Filter the listing below down to the lines with the word "computer" and copy those.

━━━ EXERCISE MATERIAL

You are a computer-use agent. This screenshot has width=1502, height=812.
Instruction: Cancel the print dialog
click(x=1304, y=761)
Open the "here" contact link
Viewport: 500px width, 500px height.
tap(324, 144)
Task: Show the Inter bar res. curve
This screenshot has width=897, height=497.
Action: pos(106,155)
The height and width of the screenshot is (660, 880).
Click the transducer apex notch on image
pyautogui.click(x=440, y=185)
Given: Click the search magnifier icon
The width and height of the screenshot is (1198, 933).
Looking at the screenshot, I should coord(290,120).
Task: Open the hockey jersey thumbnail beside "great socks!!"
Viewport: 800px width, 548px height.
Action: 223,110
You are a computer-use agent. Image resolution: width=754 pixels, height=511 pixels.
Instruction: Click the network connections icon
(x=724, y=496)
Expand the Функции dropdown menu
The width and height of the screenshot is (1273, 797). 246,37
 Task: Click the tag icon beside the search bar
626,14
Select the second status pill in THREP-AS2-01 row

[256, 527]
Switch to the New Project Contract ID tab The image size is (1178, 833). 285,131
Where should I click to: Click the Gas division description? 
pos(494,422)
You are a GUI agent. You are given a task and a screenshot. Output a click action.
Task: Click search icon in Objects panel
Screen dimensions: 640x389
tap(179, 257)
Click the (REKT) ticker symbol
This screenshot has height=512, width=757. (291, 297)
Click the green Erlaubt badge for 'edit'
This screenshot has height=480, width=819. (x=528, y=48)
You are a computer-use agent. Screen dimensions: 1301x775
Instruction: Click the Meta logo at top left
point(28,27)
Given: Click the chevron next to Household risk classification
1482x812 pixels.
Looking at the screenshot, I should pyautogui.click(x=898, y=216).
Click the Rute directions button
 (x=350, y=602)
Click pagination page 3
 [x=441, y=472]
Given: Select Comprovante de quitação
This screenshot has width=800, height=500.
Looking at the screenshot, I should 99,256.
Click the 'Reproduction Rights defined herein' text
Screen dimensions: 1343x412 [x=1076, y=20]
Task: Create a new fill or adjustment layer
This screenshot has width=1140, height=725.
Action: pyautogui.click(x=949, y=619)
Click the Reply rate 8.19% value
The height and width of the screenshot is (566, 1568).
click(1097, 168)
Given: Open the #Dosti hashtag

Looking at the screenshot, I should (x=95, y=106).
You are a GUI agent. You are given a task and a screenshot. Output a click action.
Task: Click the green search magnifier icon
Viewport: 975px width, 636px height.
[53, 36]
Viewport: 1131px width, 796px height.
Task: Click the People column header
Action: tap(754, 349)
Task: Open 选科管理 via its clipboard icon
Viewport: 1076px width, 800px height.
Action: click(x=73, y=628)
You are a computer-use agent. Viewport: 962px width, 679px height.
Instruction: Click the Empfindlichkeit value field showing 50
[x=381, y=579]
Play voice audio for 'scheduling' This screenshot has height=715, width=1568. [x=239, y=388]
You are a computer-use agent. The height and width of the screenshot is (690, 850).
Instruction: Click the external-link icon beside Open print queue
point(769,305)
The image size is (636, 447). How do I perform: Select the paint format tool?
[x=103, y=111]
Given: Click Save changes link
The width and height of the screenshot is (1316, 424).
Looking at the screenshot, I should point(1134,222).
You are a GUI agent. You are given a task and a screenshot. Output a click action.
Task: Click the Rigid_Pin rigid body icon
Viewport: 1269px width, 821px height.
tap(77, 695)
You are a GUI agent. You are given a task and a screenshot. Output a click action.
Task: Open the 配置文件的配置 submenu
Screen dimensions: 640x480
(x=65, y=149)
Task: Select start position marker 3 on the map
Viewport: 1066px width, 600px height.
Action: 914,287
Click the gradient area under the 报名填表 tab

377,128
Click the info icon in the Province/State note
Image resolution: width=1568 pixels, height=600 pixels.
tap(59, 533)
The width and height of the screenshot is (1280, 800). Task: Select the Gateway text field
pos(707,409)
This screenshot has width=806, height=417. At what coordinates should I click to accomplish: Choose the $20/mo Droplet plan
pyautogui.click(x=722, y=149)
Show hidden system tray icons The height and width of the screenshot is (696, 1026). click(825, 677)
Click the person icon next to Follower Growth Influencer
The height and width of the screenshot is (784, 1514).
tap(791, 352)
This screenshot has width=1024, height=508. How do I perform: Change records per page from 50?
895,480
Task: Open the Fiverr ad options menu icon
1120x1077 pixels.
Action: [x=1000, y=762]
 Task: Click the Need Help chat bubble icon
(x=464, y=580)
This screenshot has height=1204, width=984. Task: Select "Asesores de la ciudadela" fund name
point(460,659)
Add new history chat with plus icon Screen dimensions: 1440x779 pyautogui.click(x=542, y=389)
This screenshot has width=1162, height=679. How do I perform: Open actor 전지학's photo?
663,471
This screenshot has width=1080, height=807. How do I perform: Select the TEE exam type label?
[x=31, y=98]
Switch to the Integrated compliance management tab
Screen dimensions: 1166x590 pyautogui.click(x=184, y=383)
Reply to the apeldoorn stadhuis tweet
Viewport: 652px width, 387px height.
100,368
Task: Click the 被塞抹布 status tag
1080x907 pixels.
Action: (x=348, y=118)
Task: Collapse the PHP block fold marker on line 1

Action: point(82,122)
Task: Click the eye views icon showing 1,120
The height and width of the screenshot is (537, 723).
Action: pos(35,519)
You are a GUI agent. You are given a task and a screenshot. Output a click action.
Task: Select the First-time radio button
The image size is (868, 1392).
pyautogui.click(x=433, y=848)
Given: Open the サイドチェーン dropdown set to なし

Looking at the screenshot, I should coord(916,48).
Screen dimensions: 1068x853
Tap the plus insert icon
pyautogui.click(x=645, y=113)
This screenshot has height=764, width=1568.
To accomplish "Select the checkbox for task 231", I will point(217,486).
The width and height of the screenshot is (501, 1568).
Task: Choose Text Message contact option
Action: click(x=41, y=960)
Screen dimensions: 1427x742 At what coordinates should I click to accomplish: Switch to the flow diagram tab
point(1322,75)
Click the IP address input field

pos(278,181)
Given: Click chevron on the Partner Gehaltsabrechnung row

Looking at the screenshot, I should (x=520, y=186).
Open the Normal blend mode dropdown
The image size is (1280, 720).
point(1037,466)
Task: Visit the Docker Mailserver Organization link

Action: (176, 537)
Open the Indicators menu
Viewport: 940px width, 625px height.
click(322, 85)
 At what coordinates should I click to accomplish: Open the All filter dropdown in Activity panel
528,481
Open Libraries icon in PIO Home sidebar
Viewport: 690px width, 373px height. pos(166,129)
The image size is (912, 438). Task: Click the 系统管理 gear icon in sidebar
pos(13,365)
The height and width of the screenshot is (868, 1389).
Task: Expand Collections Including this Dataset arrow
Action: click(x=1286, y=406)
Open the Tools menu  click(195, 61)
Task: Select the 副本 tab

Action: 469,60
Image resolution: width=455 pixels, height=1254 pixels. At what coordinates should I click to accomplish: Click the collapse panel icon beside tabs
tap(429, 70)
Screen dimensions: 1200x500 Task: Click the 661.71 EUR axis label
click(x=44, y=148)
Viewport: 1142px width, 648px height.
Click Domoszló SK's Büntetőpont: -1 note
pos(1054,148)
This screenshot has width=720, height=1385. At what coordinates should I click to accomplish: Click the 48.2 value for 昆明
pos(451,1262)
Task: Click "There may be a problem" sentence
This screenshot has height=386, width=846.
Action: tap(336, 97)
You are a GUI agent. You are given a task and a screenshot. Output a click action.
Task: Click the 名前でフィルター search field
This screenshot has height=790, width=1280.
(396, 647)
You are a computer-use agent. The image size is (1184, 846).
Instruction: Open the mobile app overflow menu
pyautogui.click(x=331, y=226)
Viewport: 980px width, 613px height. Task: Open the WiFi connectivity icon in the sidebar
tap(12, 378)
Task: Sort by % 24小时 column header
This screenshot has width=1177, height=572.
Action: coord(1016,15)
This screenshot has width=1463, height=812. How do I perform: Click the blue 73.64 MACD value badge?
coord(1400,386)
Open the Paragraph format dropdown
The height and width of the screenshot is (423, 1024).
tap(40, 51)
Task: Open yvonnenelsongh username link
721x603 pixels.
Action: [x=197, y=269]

━━━━━━

• WRITTEN REPLY
You are a computer-use agent. This screenshot has width=1502, height=812.
You are a computer-use agent. Image resolution: width=754 pixels, height=511 pixels.
You are a computer-use agent. Screen dimensions: 1301x775
You are a computer-use agent. Viewport: 962px width, 679px height.
You are a computer-use agent. The height and width of the screenshot is (690, 850).
You are a computer-use agent. The image size is (1184, 846).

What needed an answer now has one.